Sound advice? Consider the Crash of 1929, which Mr. Hoye does often. He draws his market forecasts from history, which he believes repeats itself more or less over long cycles covering many years.

After the fall of 1929, the stock market rallied, regaining 50 per cent, only to fall off a cliff later, he notes. The Dow Jones industrial average peaked at 381 in 1929 then tumbled to a low of 195 in November of that year. By April 1930, it had climbed back to 294. It sank to a low of 42 in 1932. "People who bought at the high in 1929 waited until 1955 to break even," he says.

Mr. Hoye thinks the market is tracing a similar pattern this cycle, heading for a fall of 80 per cent or so, peak to trough.

How will you know when to sell? When political and business leaders start patting themselves on the back over the apparent success of their economic stimulus program, Mr. Hoye says. He does not believe the plan will work.

The Payoff: If things turn out, traders could pocket a tidy capital gain in a few short months. Investors who sell into the rally might spare themselves some future anxiety if the market turns down again.

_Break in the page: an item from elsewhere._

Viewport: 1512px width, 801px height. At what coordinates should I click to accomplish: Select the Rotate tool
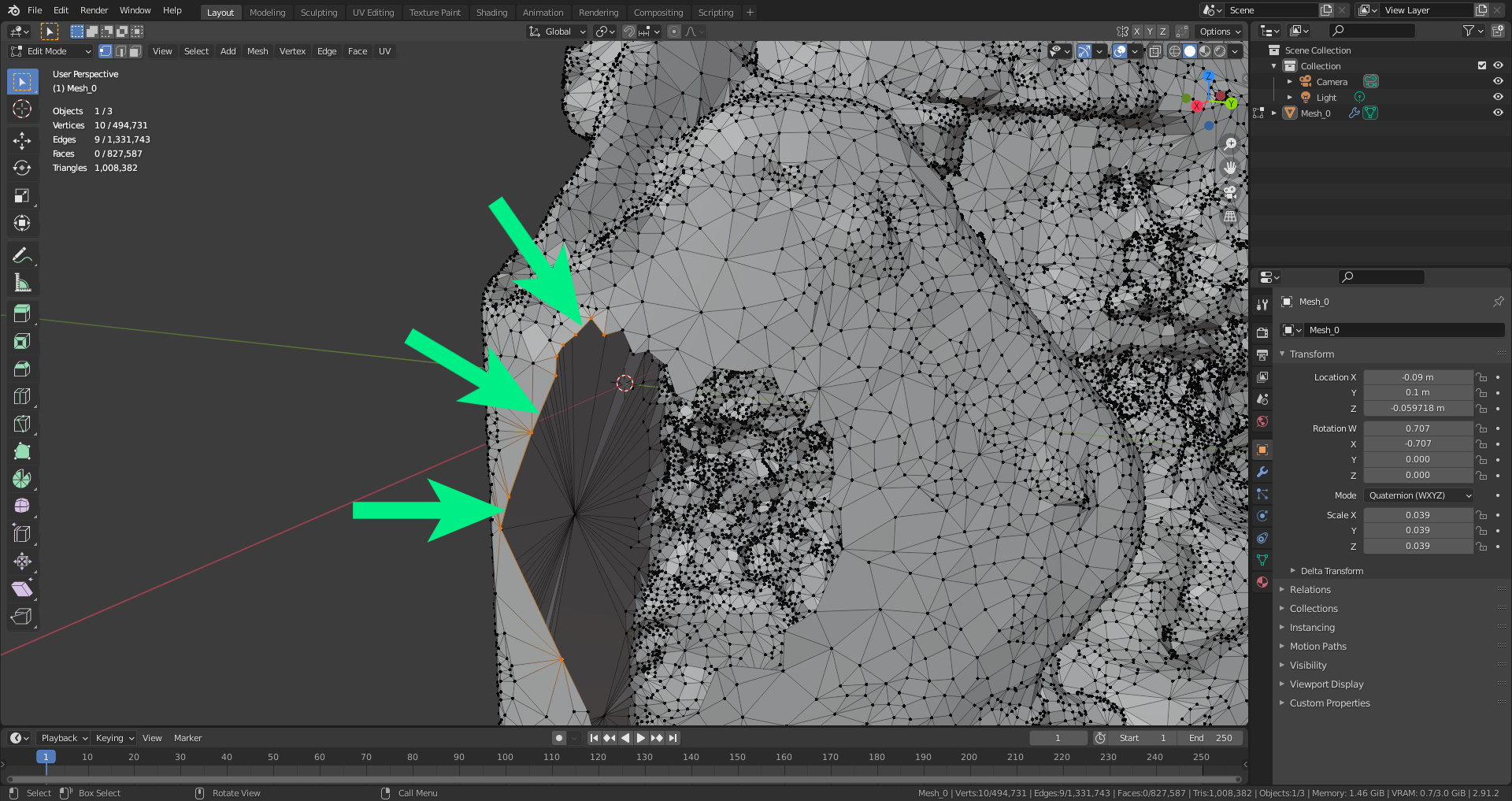coord(22,168)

The Risk: The rally might not materialize and you could lose a pile of money. And because this ETF is leveraged, any losses will be amplified. Even if a vigorous rally occurs, you could sell to soon - or too late.

Why listen to Bob Hoye?

Mr. Hoye and his colleague Ross Clark of ChartWorks have made some timely calls. Mr. Hoye was almost alone in forecasting that the U.S. dollar would strengthen even though the U.S. economy was tanking because that's what it did in previous financial blowouts. He advised his clients to take shelter in five-year U.S. Treasury notes last summer, before the stock market and the Canadian dollar tumbled.